Aujourd'hui, l'investissement en Allemagne chute pour trois raison. D'abord à cause du coût de l'énergie. L'abandon du nucléaire coûte une fortune au pays et le rend dépendant du gaz russe. Deuxièmement, le coût de la main d'œuvre n'est plus aussi bas qu'il ne l'était, notamment avec la mise en place du smic et troisièmement l'Euro est surévalué par rapport au dollar. En conséquence, les industriels quittent l'Europe et préfèrent investir aux Etats-Unis qui redémarrent économiquement grâce à leur énergie à bas coût (gaz et pétrole de schiste) et sa main d'œuvre meilleur marché. L'Europe en stagnation est dans la situation du Japon dans les années 90-2000. Sa balance commerciale reste excédentaire grâce à l'Allemagne, mais elle vieillit et ne se développe plus. Cela signifie que nous allons perdre notre pouvoir sur la scène internationale.
Dans ce contexte, les sanctions contre la Russie constitue-t-elle une erreur stratégique?
Oui, ces sanctions sont contre-productives. Malheureusement, la plupart des pays européens à commencer par les pays de l'Est, préfèrent les Etats-Unis à la Russie. La Pologne, les pays Baltes et la République Tchèque sont viscéralement antirusses et joueront toujours le jeu des Américains car le souvenir de l'occupation par les troupes soviétiques y est encore prégnant.

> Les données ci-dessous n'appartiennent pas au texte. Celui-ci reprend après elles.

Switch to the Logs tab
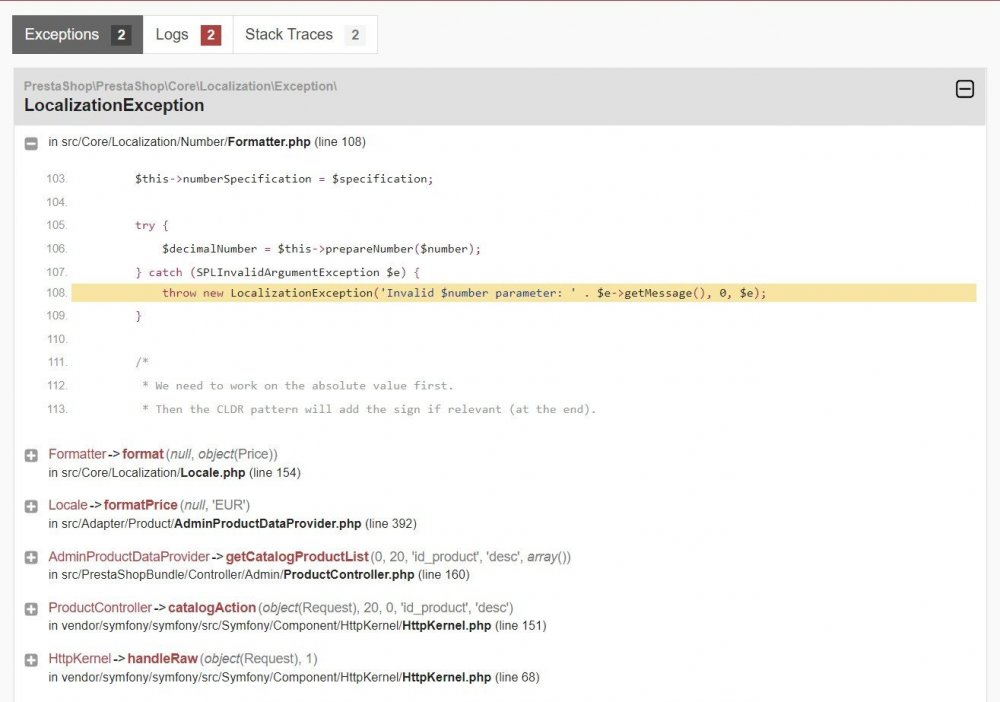Image resolution: width=1000 pixels, height=702 pixels. coord(172,33)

L'Allemagne, elle, est écartelée et tout l'objectif des Américains est de la détacher de la Russie. L'axe entre Paris-Berlin et Moscou pour s'opposer à la guerre en Irak en 2003 est resté dans la mémoire du département d'Etat américain. Les dirigeants américains ont donc décidé de punir la Russie et de ramener l'Allemagne dans leur giron. C'est tout le but du traité transatlantique qui est en fait une grande alliance germano-américaine.
La France, qui a une tradition de non-alignée, peut-elle jouer un rôle?

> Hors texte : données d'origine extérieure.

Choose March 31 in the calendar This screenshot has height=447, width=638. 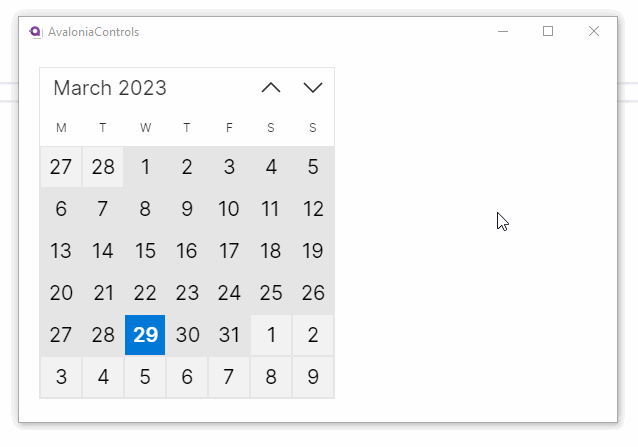pos(229,335)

La SFIO n'a malheureusement jamais eu une tradition de non-alignée. La comparaison entre François Hollande et Guy Mollet est cruelle, mais pas dénuée de fondement. Il y a une vocation européano-atlantiste qui est dans les gènes du Parti socialiste. On peut d'ailleurs également déplorer l'abandon de la politique arabe de la France: non que les Israéliens aient toujours tort, mais on ne peut pas les laisser faire n'importe quoi.
Iriez-vous jusqu'à parler de tournant néo-conservateur de la politique étrangère française?
Oui, ce tournant a d'abord été pris par Alain Juppé lorsqu'il était au quai d'Orsay. Les diplomates français mènent désormais une politique de court terme. Lors des Printemps arabe, jouant aux apprentis sorciers, la France a réagi sur l'instant en se félicitant de la chute des dictateurs, mais sans en mesurer les conséquences, notamment l'arrivée au pouvoir des islamistes qui ont totalement déstabilisé la région. On a également oublié que les régimes autocrates, qui étaient en place, protégeaient les minorités chrétiennes. Pour un chrétien, il valait mieux vivre sous Saddam Hussein qu'aujourd'hui sous le régime chiite. De la première guerre d'Irak de 1991 jusqu'à la guerre en Libye de 2011, les pays occidentaux ont semé le chaos. Certes les dirigeants en place au Moyen-Orient n'étaient pas recommandables, mais au moins ces pays n'étaient pas des champs de ruines. On ne déclenche plus de guerre mondiale, mais on déclenche des guerres civiles avec des centaines de milliers de morts.